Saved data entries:
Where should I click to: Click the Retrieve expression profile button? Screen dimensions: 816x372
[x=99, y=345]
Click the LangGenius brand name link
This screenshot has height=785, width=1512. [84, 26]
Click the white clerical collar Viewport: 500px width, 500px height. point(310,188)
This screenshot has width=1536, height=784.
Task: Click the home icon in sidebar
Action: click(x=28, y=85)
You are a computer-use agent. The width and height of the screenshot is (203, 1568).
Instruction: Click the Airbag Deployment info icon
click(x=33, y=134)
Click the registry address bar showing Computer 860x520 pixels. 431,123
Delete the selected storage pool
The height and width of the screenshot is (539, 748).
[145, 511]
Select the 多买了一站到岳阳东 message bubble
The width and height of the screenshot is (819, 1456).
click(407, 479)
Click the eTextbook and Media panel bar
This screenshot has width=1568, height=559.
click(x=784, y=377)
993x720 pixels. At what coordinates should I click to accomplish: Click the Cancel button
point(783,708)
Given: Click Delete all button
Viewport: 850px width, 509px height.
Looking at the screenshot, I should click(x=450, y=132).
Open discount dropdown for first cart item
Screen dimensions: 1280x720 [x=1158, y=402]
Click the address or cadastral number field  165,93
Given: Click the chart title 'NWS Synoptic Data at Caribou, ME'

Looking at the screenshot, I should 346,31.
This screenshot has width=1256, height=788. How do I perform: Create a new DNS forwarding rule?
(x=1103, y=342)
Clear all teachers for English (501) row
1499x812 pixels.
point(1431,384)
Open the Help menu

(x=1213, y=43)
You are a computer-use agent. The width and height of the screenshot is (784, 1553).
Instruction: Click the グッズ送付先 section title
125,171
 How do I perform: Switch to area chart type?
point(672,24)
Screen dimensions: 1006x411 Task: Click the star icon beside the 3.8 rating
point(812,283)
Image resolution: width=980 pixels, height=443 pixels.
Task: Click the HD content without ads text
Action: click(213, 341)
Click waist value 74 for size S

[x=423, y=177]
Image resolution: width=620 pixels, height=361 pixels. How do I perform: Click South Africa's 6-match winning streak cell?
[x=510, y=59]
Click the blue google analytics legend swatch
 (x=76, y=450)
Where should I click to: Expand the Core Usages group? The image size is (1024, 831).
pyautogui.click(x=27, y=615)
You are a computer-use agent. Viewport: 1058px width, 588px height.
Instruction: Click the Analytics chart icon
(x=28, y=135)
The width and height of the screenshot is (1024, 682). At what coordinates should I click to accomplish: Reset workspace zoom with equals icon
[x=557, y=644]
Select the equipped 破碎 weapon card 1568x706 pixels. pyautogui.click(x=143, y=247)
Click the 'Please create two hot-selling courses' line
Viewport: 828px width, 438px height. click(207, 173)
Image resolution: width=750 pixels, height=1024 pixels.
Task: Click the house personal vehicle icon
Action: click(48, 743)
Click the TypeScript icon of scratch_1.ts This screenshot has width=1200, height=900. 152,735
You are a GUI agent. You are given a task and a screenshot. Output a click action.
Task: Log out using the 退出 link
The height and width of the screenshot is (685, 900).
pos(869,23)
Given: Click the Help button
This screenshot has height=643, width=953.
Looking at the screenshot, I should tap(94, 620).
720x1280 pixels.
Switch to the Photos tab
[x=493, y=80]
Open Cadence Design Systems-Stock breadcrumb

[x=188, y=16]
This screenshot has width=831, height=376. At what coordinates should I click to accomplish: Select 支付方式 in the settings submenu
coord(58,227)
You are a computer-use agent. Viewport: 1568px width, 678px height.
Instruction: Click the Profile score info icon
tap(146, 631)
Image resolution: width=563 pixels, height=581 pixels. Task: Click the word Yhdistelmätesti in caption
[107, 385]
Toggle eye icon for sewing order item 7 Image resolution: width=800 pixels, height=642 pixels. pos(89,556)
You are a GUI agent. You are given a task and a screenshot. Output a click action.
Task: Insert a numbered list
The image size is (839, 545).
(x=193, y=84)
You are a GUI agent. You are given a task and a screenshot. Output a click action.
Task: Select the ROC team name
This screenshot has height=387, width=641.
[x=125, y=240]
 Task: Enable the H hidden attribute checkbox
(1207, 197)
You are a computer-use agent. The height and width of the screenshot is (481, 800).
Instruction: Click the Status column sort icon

* **Task brief**:
The output is every entry, printed exactly as it reads.

* **Answer to this problem**:
Where should I click to: Click the Retrieve expression profile button? Screen dimensions: 816x372
[x=99, y=345]
Click the LangGenius brand name link
This screenshot has height=785, width=1512. [84, 26]
Click the white clerical collar Viewport: 500px width, 500px height. point(310,188)
This screenshot has width=1536, height=784.
Task: Click the home icon in sidebar
Action: click(x=28, y=85)
You are a computer-use agent. The width and height of the screenshot is (203, 1568).
Instruction: Click the Airbag Deployment info icon
click(x=33, y=134)
Click the registry address bar showing Computer 860x520 pixels. 431,123
Delete the selected storage pool
The height and width of the screenshot is (539, 748).
[145, 511]
Select the 多买了一站到岳阳东 message bubble
The width and height of the screenshot is (819, 1456).
click(407, 479)
Click the eTextbook and Media panel bar
This screenshot has width=1568, height=559.
click(x=784, y=377)
993x720 pixels. At what coordinates should I click to accomplish: Click the Cancel button
point(783,708)
Given: Click Delete all button
Viewport: 850px width, 509px height.
Looking at the screenshot, I should click(x=450, y=132).
Open discount dropdown for first cart item
Screen dimensions: 1280x720 [x=1158, y=402]
Click the address or cadastral number field  165,93
Given: Click the chart title 'NWS Synoptic Data at Caribou, ME'

Looking at the screenshot, I should 346,31.
This screenshot has width=1256, height=788. How do I perform: Create a new DNS forwarding rule?
(x=1103, y=342)
Clear all teachers for English (501) row
1499x812 pixels.
point(1431,384)
Open the Help menu

(x=1213, y=43)
You are a computer-use agent. The width and height of the screenshot is (784, 1553).
Instruction: Click the グッズ送付先 section title
125,171
 How do I perform: Switch to area chart type?
point(672,24)
Screen dimensions: 1006x411 Task: Click the star icon beside the 3.8 rating
point(812,283)
Image resolution: width=980 pixels, height=443 pixels.
Task: Click the HD content without ads text
Action: click(213, 341)
Click waist value 74 for size S

[x=423, y=177]
Image resolution: width=620 pixels, height=361 pixels. How do I perform: Click South Africa's 6-match winning streak cell?
[x=510, y=59]
Click the blue google analytics legend swatch
 (x=76, y=450)
Where should I click to: Expand the Core Usages group? The image size is (1024, 831).
pyautogui.click(x=27, y=615)
You are a computer-use agent. Viewport: 1058px width, 588px height.
Instruction: Click the Analytics chart icon
(x=28, y=135)
The width and height of the screenshot is (1024, 682). At what coordinates should I click to accomplish: Reset workspace zoom with equals icon
[x=557, y=644]
Select the equipped 破碎 weapon card 1568x706 pixels. pyautogui.click(x=143, y=247)
Click the 'Please create two hot-selling courses' line
Viewport: 828px width, 438px height. click(207, 173)
Image resolution: width=750 pixels, height=1024 pixels.
Task: Click the house personal vehicle icon
Action: click(48, 743)
Click the TypeScript icon of scratch_1.ts This screenshot has width=1200, height=900. 152,735
You are a GUI agent. You are given a task and a screenshot. Output a click action.
Task: Log out using the 退出 link
The height and width of the screenshot is (685, 900).
pos(869,23)
Given: Click the Help button
This screenshot has height=643, width=953.
Looking at the screenshot, I should tap(94, 620).
720x1280 pixels.
Switch to the Photos tab
[x=493, y=80]
Open Cadence Design Systems-Stock breadcrumb

[x=188, y=16]
This screenshot has width=831, height=376. At what coordinates should I click to accomplish: Select 支付方式 in the settings submenu
coord(58,227)
You are a computer-use agent. Viewport: 1568px width, 678px height.
Instruction: Click the Profile score info icon
tap(146, 631)
Image resolution: width=563 pixels, height=581 pixels. Task: Click the word Yhdistelmätesti in caption
[107, 385]
Toggle eye icon for sewing order item 7 Image resolution: width=800 pixels, height=642 pixels. pos(89,556)
You are a GUI agent. You are given a task and a screenshot. Output a click action.
Task: Insert a numbered list
The image size is (839, 545).
(x=193, y=84)
You are a GUI agent. You are given a task and a screenshot. Output a click action.
Task: Select the ROC team name
This screenshot has height=387, width=641.
[x=125, y=240]
 Task: Enable the H hidden attribute checkbox
(1207, 197)
You are a computer-use agent. The height and width of the screenshot is (481, 800).
Instruction: Click the Status column sort icon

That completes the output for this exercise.